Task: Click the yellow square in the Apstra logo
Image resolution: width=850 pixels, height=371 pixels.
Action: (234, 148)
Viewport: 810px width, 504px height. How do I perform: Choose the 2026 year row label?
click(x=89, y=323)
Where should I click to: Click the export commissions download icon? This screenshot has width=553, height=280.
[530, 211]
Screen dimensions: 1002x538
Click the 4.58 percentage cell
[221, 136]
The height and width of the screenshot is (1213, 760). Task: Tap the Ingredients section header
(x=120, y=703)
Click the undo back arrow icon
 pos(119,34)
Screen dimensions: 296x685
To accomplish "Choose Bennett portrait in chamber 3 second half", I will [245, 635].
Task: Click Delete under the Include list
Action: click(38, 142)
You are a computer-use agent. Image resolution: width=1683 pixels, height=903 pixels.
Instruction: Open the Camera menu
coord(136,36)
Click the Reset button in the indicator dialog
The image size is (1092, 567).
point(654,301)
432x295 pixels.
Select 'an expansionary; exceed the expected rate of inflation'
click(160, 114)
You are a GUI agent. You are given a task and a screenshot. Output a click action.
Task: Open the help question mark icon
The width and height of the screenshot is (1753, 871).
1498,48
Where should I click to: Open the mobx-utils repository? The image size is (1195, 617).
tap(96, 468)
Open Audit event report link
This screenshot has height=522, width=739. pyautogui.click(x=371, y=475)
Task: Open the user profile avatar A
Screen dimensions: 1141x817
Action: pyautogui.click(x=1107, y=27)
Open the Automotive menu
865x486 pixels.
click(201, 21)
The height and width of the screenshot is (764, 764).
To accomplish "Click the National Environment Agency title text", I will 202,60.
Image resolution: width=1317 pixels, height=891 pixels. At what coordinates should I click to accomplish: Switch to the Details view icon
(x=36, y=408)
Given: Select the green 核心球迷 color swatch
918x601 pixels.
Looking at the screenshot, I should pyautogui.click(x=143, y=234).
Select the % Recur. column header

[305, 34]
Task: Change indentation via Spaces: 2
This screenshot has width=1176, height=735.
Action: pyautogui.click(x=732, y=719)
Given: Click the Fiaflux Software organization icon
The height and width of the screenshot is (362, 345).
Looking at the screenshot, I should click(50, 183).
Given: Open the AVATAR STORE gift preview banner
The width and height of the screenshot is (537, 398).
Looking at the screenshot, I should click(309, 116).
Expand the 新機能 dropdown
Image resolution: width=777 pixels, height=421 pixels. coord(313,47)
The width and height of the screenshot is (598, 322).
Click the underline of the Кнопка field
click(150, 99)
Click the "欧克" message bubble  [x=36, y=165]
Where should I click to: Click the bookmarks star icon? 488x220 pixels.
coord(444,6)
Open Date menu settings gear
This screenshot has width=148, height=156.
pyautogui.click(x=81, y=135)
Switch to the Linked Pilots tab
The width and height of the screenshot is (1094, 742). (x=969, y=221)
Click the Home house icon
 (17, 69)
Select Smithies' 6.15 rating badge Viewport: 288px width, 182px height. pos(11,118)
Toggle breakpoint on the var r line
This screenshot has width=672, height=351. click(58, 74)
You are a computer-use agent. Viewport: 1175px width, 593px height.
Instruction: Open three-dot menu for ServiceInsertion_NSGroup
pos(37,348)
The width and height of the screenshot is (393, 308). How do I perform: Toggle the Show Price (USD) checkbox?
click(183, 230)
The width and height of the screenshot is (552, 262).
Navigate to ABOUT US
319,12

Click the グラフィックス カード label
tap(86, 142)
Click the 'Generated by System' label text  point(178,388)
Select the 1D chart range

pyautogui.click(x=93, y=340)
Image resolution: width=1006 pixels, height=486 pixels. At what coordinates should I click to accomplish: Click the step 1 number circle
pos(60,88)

━━━━━━━━━━━━━━━━

#### EXERCISE GOAL
Can you arrange every line of the data above as a numbered list, skipping the blank lines?

#### EXPECTED ANSWER
1. Task: Click the yellow square in the Apstra logo
2. Image resolution: width=850 pixels, height=371 pixels.
3. Action: (234, 148)
4. Viewport: 810px width, 504px height. How do I perform: Choose the 2026 year row label?
5. click(x=89, y=323)
6. Where should I click to: Click the export commissions download icon? This screenshot has width=553, height=280.
7. [530, 211]
8. Screen dimensions: 1002x538
9. Click the 4.58 percentage cell
10. [221, 136]
11. The height and width of the screenshot is (1213, 760). Task: Tap the Ingredients section header
12. (x=120, y=703)
13. Click the undo back arrow icon
14.  pos(119,34)
15. Screen dimensions: 296x685
16. To accomplish "Choose Bennett portrait in chamber 3 second half", I will [245, 635].
17. Task: Click Delete under the Include list
18. Action: click(38, 142)
19. You are a computer-use agent. Image resolution: width=1683 pixels, height=903 pixels.
20. Instruction: Open the Camera menu
21. coord(136,36)
22. Click the Reset button in the indicator dialog
23. The image size is (1092, 567).
24. point(654,301)
25. 432x295 pixels.
26. Select 'an expansionary; exceed the expected rate of inflation'
27. click(160, 114)
28. You are a GUI agent. You are given a task and a screenshot. Output a click action.
29. Task: Open the help question mark icon
30. The width and height of the screenshot is (1753, 871).
31. 1498,48
32. Where should I click to: Open the mobx-utils repository? The image size is (1195, 617).
33. tap(96, 468)
34. Open Audit event report link
35. This screenshot has height=522, width=739. pyautogui.click(x=371, y=475)
36. Task: Open the user profile avatar A
37. Screen dimensions: 1141x817
38. Action: pyautogui.click(x=1107, y=27)
39. Open the Automotive menu
40. 865x486 pixels.
41. click(201, 21)
42. The height and width of the screenshot is (764, 764).
43. To accomplish "Click the National Environment Agency title text", I will 202,60.
44. Image resolution: width=1317 pixels, height=891 pixels. At what coordinates should I click to accomplish: Switch to the Details view icon
45. (x=36, y=408)
46. Given: Select the green 核心球迷 color swatch
47. 918x601 pixels.
48. Looking at the screenshot, I should pyautogui.click(x=143, y=234).
49. Select the % Recur. column header
50. [305, 34]
51. Task: Change indentation via Spaces: 2
52. This screenshot has width=1176, height=735.
53. Action: pyautogui.click(x=732, y=719)
54. Given: Click the Fiaflux Software organization icon
55. The height and width of the screenshot is (362, 345).
56. Looking at the screenshot, I should click(50, 183).
57. Given: Open the AVATAR STORE gift preview banner
58. The width and height of the screenshot is (537, 398).
59. Looking at the screenshot, I should click(309, 116).
60. Expand the 新機能 dropdown
61. Image resolution: width=777 pixels, height=421 pixels. coord(313,47)
62. The width and height of the screenshot is (598, 322).
63. Click the underline of the Кнопка field
64. click(150, 99)
65. Click the "欧克" message bubble  [x=36, y=165]
66. Where should I click to: Click the bookmarks star icon? 488x220 pixels.
67. coord(444,6)
68. Open Date menu settings gear
69. This screenshot has width=148, height=156.
70. pyautogui.click(x=81, y=135)
71. Switch to the Linked Pilots tab
72. The width and height of the screenshot is (1094, 742). (x=969, y=221)
73. Click the Home house icon
74.  (17, 69)
75. Select Smithies' 6.15 rating badge Viewport: 288px width, 182px height. pos(11,118)
76. Toggle breakpoint on the var r line
77. This screenshot has width=672, height=351. click(58, 74)
78. You are a computer-use agent. Viewport: 1175px width, 593px height.
79. Instruction: Open three-dot menu for ServiceInsertion_NSGroup
80. pos(37,348)
81. The width and height of the screenshot is (393, 308). How do I perform: Toggle the Show Price (USD) checkbox?
82. click(183, 230)
83. The width and height of the screenshot is (552, 262).
84. Navigate to ABOUT US
85. 319,12
86. Click the グラフィックス カード label
87. tap(86, 142)
88. Click the 'Generated by System' label text  point(178,388)
89. Select the 1D chart range
90. pyautogui.click(x=93, y=340)
91. Image resolution: width=1006 pixels, height=486 pixels. At what coordinates should I click to accomplish: Click the step 1 number circle
92. pos(60,88)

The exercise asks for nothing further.